▶ **TEXT SEGMENT**
○ ○ ○ ○ ○ ○ ○
Robert Michael, the Eliakim Hastings Moore distinguished service professor in the Irving B. Harris Graduate School of Public Policy Studies at the University of Chicago. Previously, he taught economics at Stanford University and the University of California, Los Angeles. In the area of family economics, he has written on the causes of divorce, the reasons for the growth of one-person households, the impact of inflation on families and the consequences of the rise in women’s employment for the family, especially children.

Janet Currie, professor of economics at the University of California, Los Angeles. Her recent work focuses on the effects of public programs on poor children. In particular, she has studied the Head Start program and Medicaid. She is a Research Associate at the National Bureau of Economic Research and a Faculty Associate at the Chicago/Northwestern Poverty Center and at the Institute for Poverty Research.

Pedro Carneiro, professor of economics at University College London. He has published papers in the Economic Journal, International Economic Review and Swedish Economic Policy Review. His current research focuses on the study of skill formation over the life-cycle. He is a research fellow at IZA, a private, independent research institute, which conducts nationally and internationally oriented labor market research.
○ ○ ○ ○ ○ ○ ○
▶ **EXPLORE THE MATERIAL**
1. Write out the passage from the economist profiles starting at "Pedro Carneiro, professor" and ending at "labor market research.".
2. According to the economist profiles, which two programs has Janet Currie studied in particular?
○ ○ ○ ○ ○ ○ ○
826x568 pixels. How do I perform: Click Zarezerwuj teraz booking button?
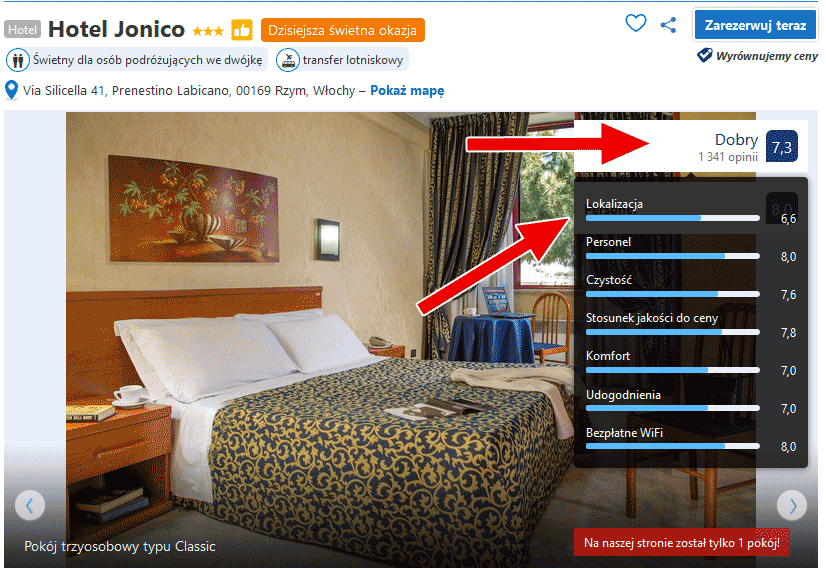click(755, 25)
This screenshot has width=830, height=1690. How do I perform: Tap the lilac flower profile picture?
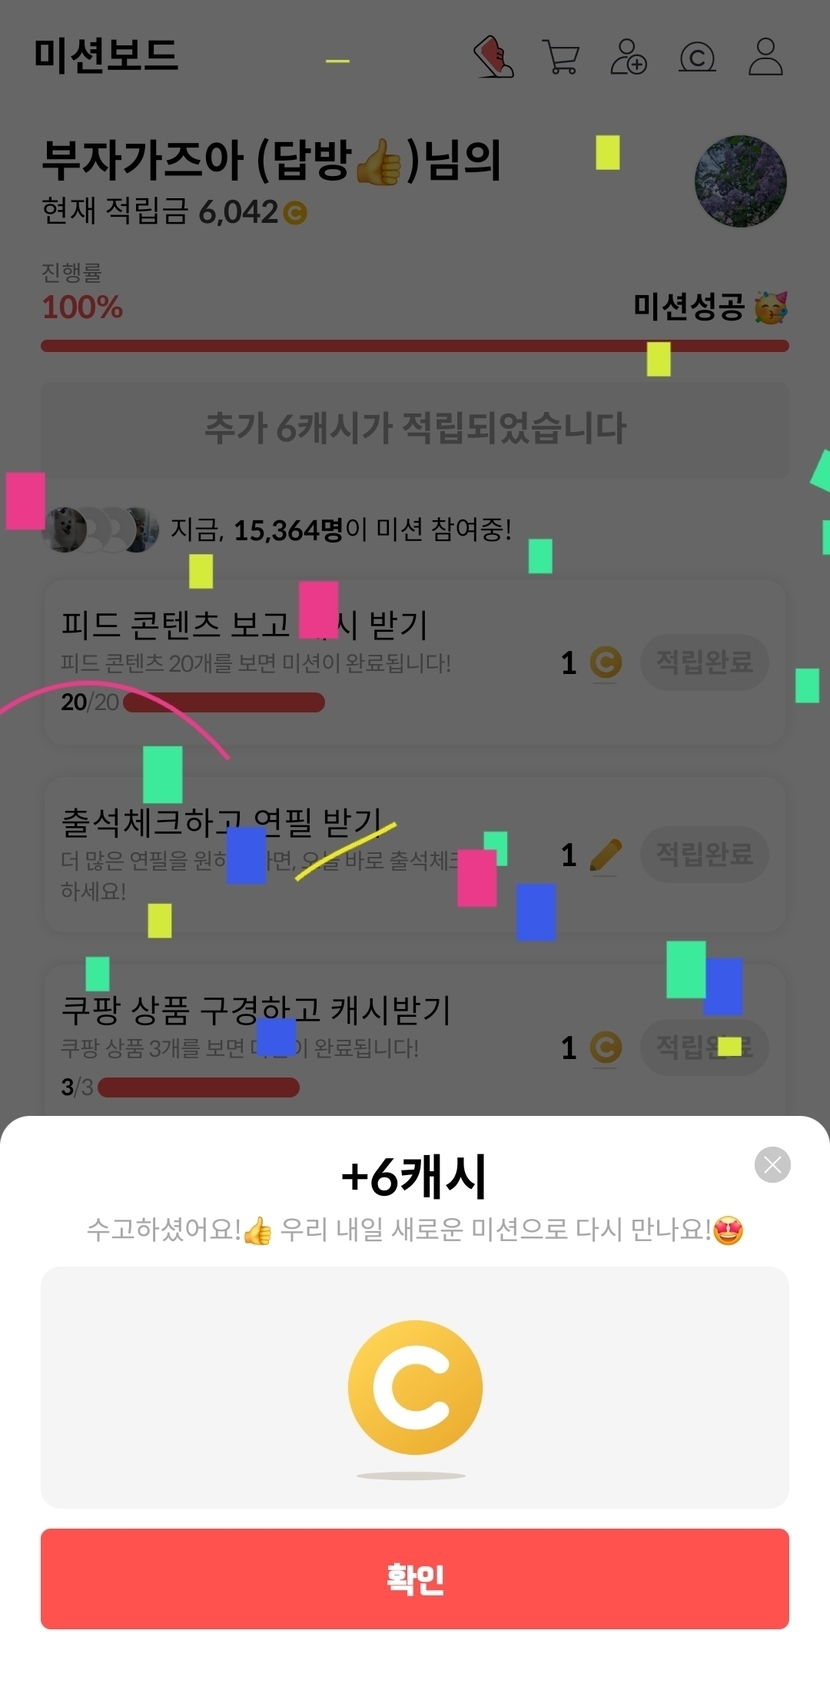[741, 181]
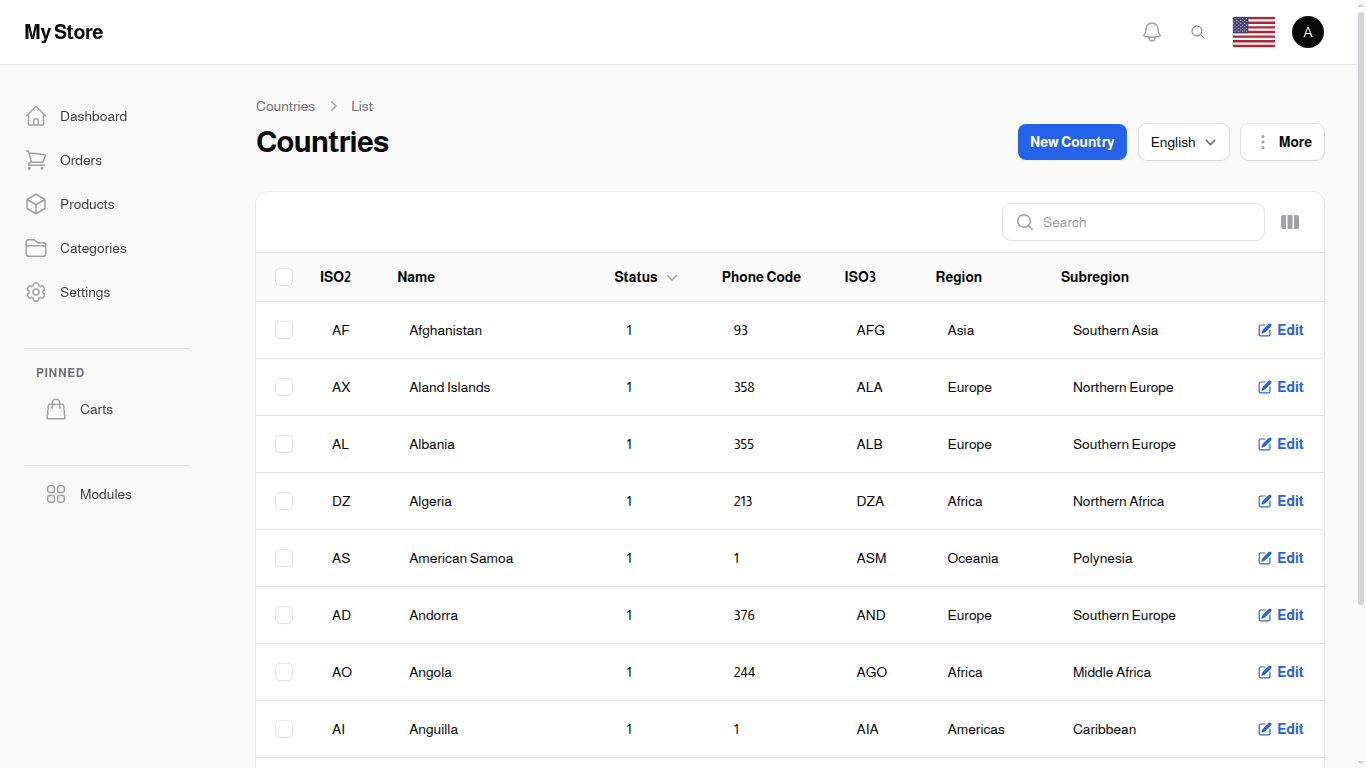Click the New Country button
This screenshot has width=1366, height=768.
coord(1072,142)
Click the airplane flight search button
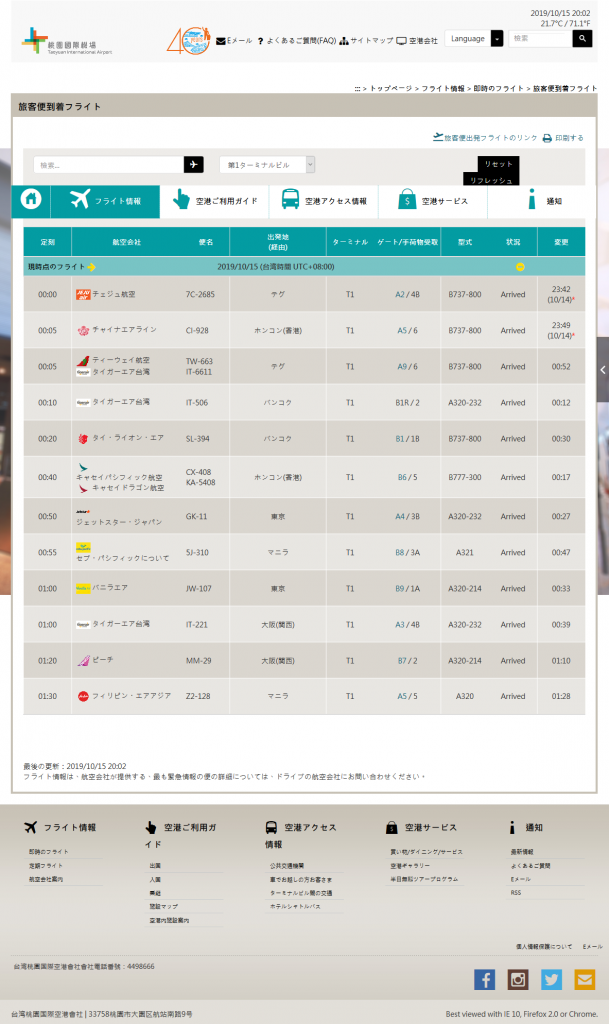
○ ○ ○ ○ ○ ○ ○
▶ **ANSWERS TO THE PROBLEMS**
1.
Pedro Carneiro, professor of economics at University College London. He has published papers in the Economic Journal, International Economic Review and Swedish Economic Policy Review. His current research focuses on the study of skill formation over the life-cycle. He is a research fellow at IZA, a private, independent research institute, which conducts nationally and internationally oriented labor market research.

2. The Head Start program and Medicaid.